Saved entries
● ● ● ● ● ● ●
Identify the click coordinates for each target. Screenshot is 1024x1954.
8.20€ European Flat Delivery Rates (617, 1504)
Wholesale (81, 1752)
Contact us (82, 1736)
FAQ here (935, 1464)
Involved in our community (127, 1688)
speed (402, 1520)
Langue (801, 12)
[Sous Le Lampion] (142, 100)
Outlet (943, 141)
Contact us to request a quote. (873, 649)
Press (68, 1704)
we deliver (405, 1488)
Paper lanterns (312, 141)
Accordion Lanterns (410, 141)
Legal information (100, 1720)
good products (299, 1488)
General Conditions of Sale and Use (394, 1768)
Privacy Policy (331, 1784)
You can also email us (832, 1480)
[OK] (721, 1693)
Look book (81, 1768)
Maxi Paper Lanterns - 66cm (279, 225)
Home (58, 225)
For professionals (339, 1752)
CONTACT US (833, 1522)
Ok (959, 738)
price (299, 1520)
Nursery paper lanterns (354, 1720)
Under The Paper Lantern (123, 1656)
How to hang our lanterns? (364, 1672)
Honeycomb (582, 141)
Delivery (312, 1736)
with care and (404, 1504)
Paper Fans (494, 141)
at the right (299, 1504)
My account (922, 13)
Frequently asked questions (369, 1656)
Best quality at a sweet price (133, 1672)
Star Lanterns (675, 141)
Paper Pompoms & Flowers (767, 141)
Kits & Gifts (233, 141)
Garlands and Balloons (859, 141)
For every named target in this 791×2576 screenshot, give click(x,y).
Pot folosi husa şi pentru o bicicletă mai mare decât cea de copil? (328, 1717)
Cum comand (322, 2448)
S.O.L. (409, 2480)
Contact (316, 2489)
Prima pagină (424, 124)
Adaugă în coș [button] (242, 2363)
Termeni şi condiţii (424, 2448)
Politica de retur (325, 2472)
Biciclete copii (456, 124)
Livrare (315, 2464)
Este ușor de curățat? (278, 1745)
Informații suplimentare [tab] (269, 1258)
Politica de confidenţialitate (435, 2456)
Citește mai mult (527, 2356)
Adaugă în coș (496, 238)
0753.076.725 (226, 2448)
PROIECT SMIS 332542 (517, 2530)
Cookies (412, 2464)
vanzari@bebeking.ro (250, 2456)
● ● ● ● ● ● ●
● Task prompt: Look above for the line with "Frequently asked questions (369, 1656)" and the line with "For every named"; transcribe both and all lines in between, exactly, and nothing else.

● Exercise response:
Frequently asked questions (369, 1656)
Best quality at a sweet price (133, 1672)
Star Lanterns (675, 141)
Paper Pompoms & Flowers (767, 141)
Kits & Gifts (233, 141)
Garlands and Balloons (859, 141)
For every named target in this 791×2576 screenshot, give click(x,y).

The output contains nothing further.